→ **Enunciado**
Reproduza, sem nenhuma alteração, o trecho do texto sobre os filósofos modernos e a teoria do conhecimento que vai de "Por que essa" até "conhecer a verdade?".

→ **Texto citado**
"Nada se espalha com maior rapidez do que um boato" (Virgílio)

Os filósofos modernos e a teoria do conhecimento


Quando se diz que a teoria do conhecimento tornou-se uma disciplina específica da Filosofia somente com os filósofos modernos (a partir do século XVII) não se pretende dizer que antes deles o problema do conhecimento não havia ocupado outros filósofos, e sim que, para os modernos, a questão do conhecimento foi considerada anterior à da ontologia e pré-condição ou pré-requisito para a Filosofia e as ciências.
Por que essa mudança de perspectiva dos gregos para os modernos? Porque entre eles instala-se o cristianismo, trazendo problemas que os antigos filósofos desconheciam.  

A perspectiva cristã introduziu algumas distinções que romperam com a ideia grega de uma participação direta e harmoniosa entre o nosso intelecto e a verdade, nosso ser e o mundo. O cristianismo fez distinção entre fé e razão, verdades reveladas e verdades racionais, matéria e espírito, corpo e alma; afirmou que o erro e a ilusão são parte da natureza humana em decorrência do caráter pervertido de nossa vontade, após o pecado original.
Em conseqüência, a Filosofia precisou enfrentar três problemas novos:
1. Como, sendo seres decaídos e pervertidos, podemos conhecer a verdade?
2. Sendo nossa natureza dupla (matéria e espírito), como nossa inteligência pode conhecer o que é diferente dela? Isto é, como seres corporais podem conhecer o incorporal (Deus) e como seres dotados de alma incorpórea podem conhecer o corpóreo (mundo)?
3. Os filósofos antigos consideravam que éramos entes participantes de todas as formas de realidade: por nosso corpo, participamos da Natureza; por nossa alma, participamos da Inteligência divina. O cristianismo, ao introduzir a noção de pecado original, introduziu a separação radical entre os humanos (pervertidos e finitos) e a divindade (perfeita e infinita). Com isso, fez surgir a pergunta: como o finito (humano) pode conhecer a verdade (infinita e divina)?
Eis porque, durante toda a Idade Média, a fé tornou-se central para a Filosofia, pois era através dela que essas perguntas eram respondidas. Auxiliada pela graça divina, a fé iluminava nosso intelecto e guiava nossa vontade, permitindo à nossa razão o conhecimento do que está ao seu alcance, ao mesmo tempo em que nossa alma recebia os mistérios da revelação. A fé nos fazia saber (mesmo que não pudéssemos compreender como isso era possível) que, pela vontade soberana de Deus, era concedido à nossa alma imaterial conhecer as coisas materiais.
Os filósofos modernos, porém, não aceitaram essas respostas e por esse motivo a questão do conhecimento tornou-se central para eles.
Os gregos se surpreendiam que pudesse haver erro, ilusão e mentira. Como a verdade – aletheia – era concebida como presença e manifestação do verdadeiro aos nossos sentidos ou ao nosso intelecto, isto é, como presença do Ser à nossa experiência sensível ou ao puro pensamento, a pergunta filosófica só podia ser: Como é possível o erro ou a ilusão? Ou seja, como é possível ver o que não é, dizer o que não é, pensar o que não é?

→ **Dados fornecidos**

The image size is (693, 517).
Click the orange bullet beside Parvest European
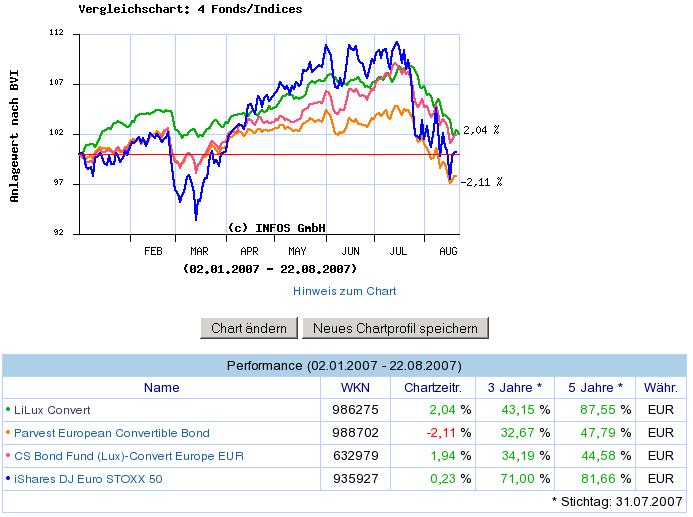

→ **Resposta**
Por que essa mudança de perspectiva dos gregos para os modernos? Porque entre eles instala-se o cristianismo, trazendo problemas que os antigos filósofos desconheciam.  

A perspectiva cristã introduziu algumas distinções que romperam com a ideia grega de uma participação direta e harmoniosa entre o nosso intelecto e a verdade, nosso ser e o mundo. O cristianismo fez distinção entre fé e razão, verdades reveladas e verdades racionais, matéria e espírito, corpo e alma; afirmou que o erro e a ilusão são parte da natureza humana em decorrência do caráter pervertido de nossa vontade, após o pecado original.
Em conseqüência, a Filosofia precisou enfrentar três problemas novos:
1. Como, sendo seres decaídos e pervertidos, podemos conhecer a verdade?